[Saved entries]

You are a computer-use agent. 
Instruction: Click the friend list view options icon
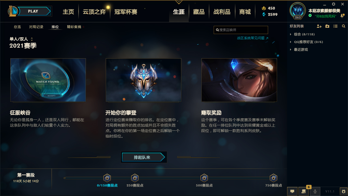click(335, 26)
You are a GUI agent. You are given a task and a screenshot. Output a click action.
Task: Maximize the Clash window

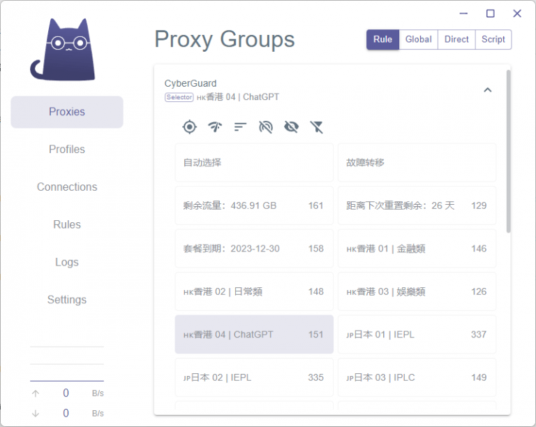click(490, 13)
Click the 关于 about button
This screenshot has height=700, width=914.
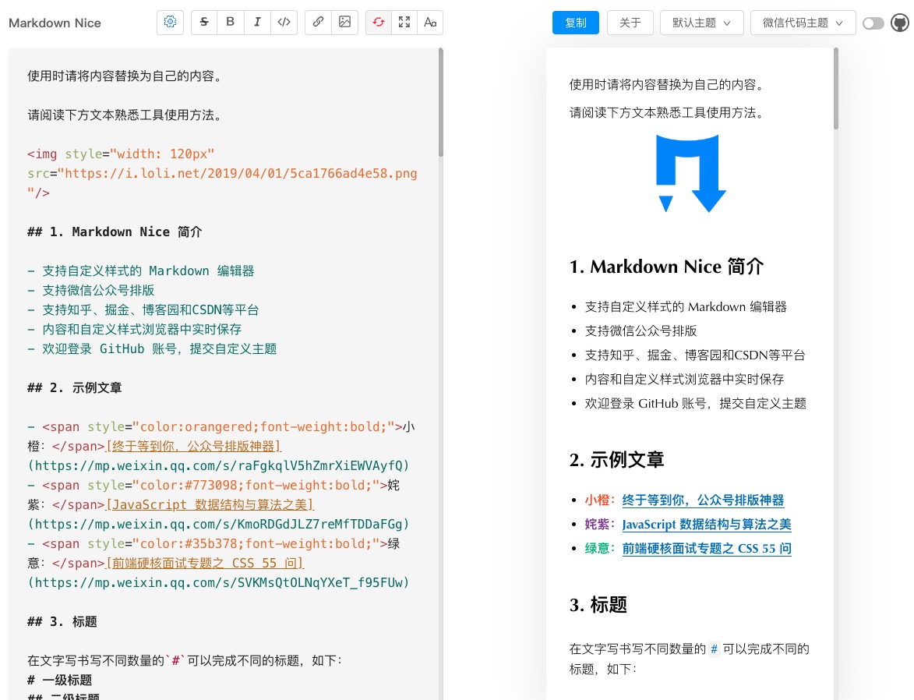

* [Problem description]: Nothing but the lines from the line containing "You are a GUI" through the end of the data, both ends included, is to be reproduced, exactly as written and without the pictures.

* [Solution to this problem]:
You are a GUI agent. You are given a task and a screenshot. Output a click action.
Task: Maximize the Clash window

click(490, 13)
Click the 关于 about button
This screenshot has height=700, width=914.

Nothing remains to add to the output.